Giovedì 16 febbraio ore 18.30 al Caffè delle Murate, Michele Mari in un reading musicale della sua ultima raccolta di racconti surreali intitolata Fantasmagonia.

«Per fare un fantasma occorrono una vita, un male, un luogo»
Così ci dice una delle penne più raffinate d’Italia, Michele Mari, dalle pagine della sua ultima fatica intitolata Fantasmagonia.

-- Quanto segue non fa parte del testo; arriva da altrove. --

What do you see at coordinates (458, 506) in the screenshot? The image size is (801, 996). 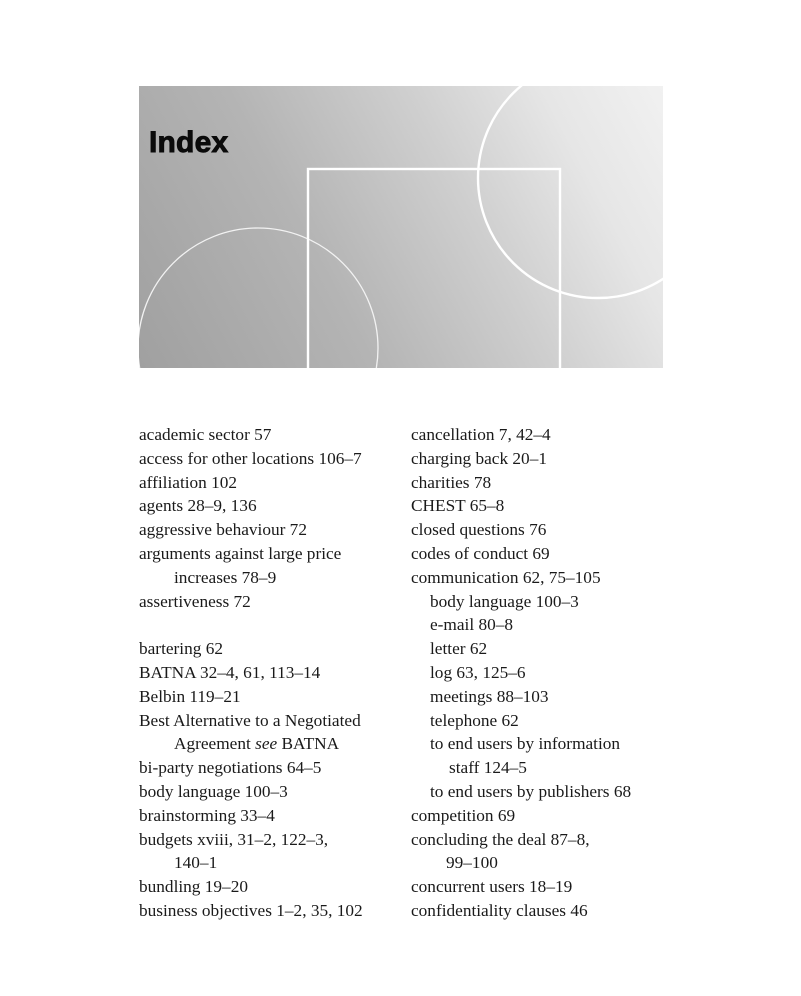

Termina infatti con un vademecum per la costruzione di un fantasma questa raccolta di trentaquattro racconti lirico-malinconico-ironici (ma soprattutto i primi due aggettivi sono giusti, perché da ridere c’è poco).

I Fantasmi

I racconti sono popolati da personaggi pescati con cura dalla letteratura e dalla cultura per essere proiettati in scenari surreali dove regna il presentimento del Malissimo in arrivo.

Borges e Omero, entrambi ciechi, commentano da bordo campo un’immaginaria finale Grecia-Argentina. Il protagonista de Il Processo di Kafka, Josef K., scopre di avere qualcosa in comune con Pinocchio. Il Barone Rosso mitraglia l’aereo di Antoine de Saint-Exupéry, l’autore de Il Piccolo Principe, mentre il suo personaggio si accapiglia con Pierino Porcospino.

Un florilegio di invenzioni in cui Michele Mari (Tutto il ferro della torre Eiffel, Rosso Floyd, …) evoca il demone della letteratura con l’abilità di uno sciamano professionista, costruendo un ricamo di richiami degno della miglior nonna da uncinetto.

Un Assaggio

Per farvi un’idea di quello che sentirete, ecco un estratto che ci piace:

«E il segreto è che io intrattengo certi rapporti con certi esseri spaventosi, esseri che tu non esiteresti a definire diabolici… Ma se oltre a Fogazzaro tu avessi letto anche Tolkien sapresti che esistono demoni molto più antichi del diavolo, demoni che vengono molto prima dell’umanità, prima di Dio e prima del nostro universo…»
Si sentirono i primi colpi, lontanissimi. E già l’acqua nel bicchiere aveva incominciato a tremare.
«Cosa sono questi colpi?»
«Ne sta venendo uno per te, l’ho chiamato io».
«Ma chi è?»
«Un demone del mondo antico, come quello che trascina Gandalf nell’abisso».
Ora i colpi erano boati, e facevano tremare le pareti.
«Perché vedi, amore mio, il mondo antico non è piccolo. E’ grandissimo».

Una letteratura di passati remoti e citazionismo colto-ma-accessibile. C’è ancora spazio per questo? Sì, c’è ancora spazio, soprattutto se qualcuno di qualificato – l’autore ci pare sufficiente – ce lo legge anche. Giovedì 16 febbraio, al Caffè delle Murate, Piazza delle Murate, ore 18.30.